* START RECORDS FOR THE EXERCISE *

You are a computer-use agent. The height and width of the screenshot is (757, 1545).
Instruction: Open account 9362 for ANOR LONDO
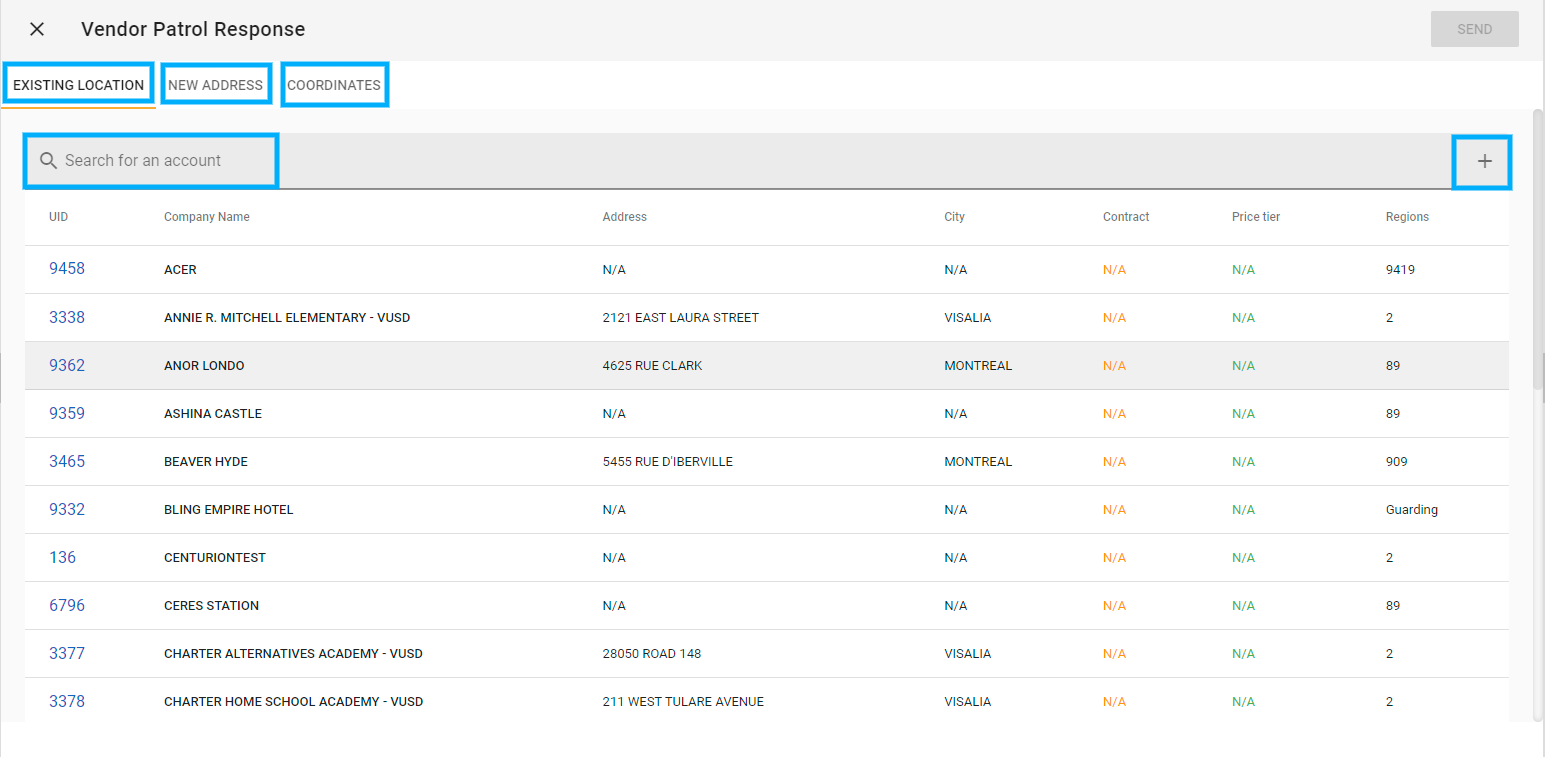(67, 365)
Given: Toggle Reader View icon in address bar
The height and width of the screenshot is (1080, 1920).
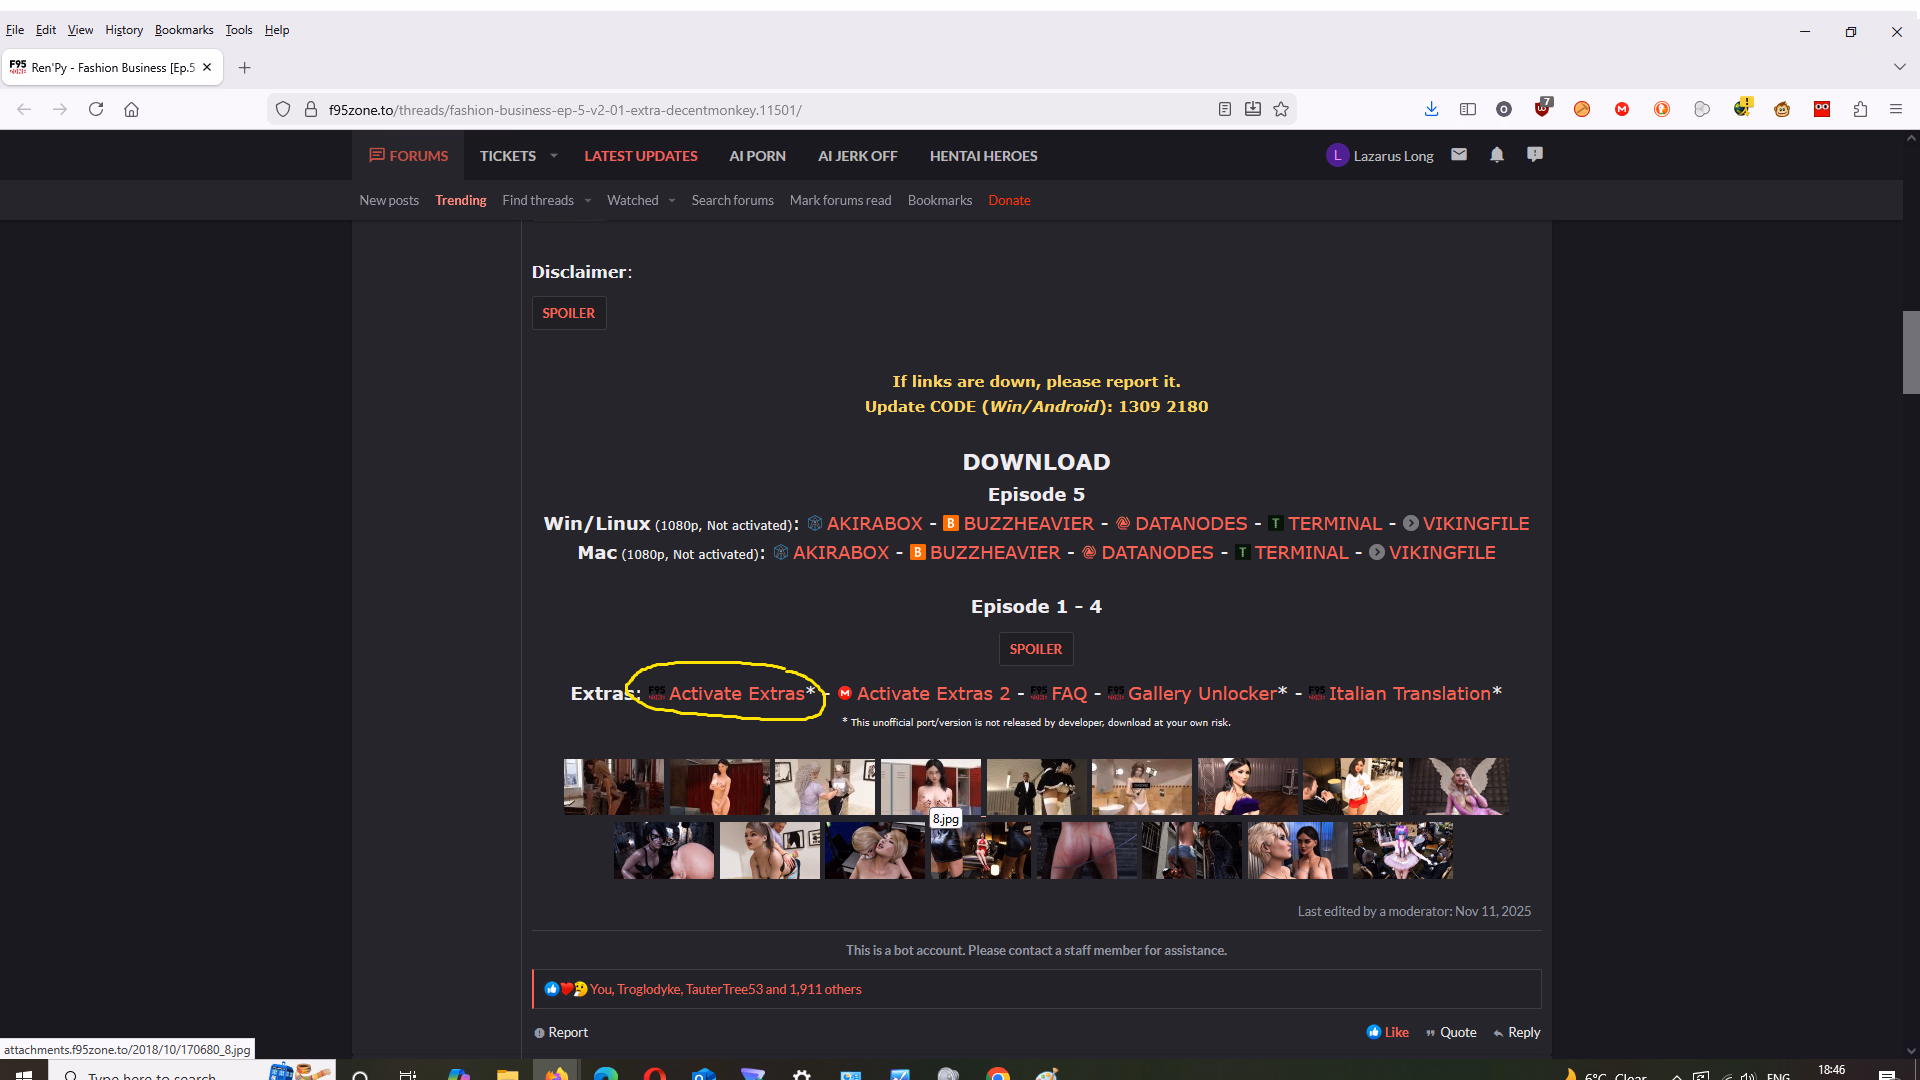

* END RECORDS FOR THE EXERCISE *
* START RECORDS FOR THE EXERCISE *

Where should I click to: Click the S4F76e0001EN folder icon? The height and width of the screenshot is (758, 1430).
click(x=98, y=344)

* END RECORDS FOR THE EXERCISE *

Pull out the stretch of the records from the line containing "You are a computer-use" through the line containing "The height and width of the screenshot is (1080, 1920).", copying it word for word and omitting the pictures.

You are a computer-use agent. The height and width of the screenshot is (757, 1545).
Instruction: Open account 9362 for ANOR LONDO
(67, 365)
Given: Toggle Reader View icon in address bar
The height and width of the screenshot is (1080, 1920).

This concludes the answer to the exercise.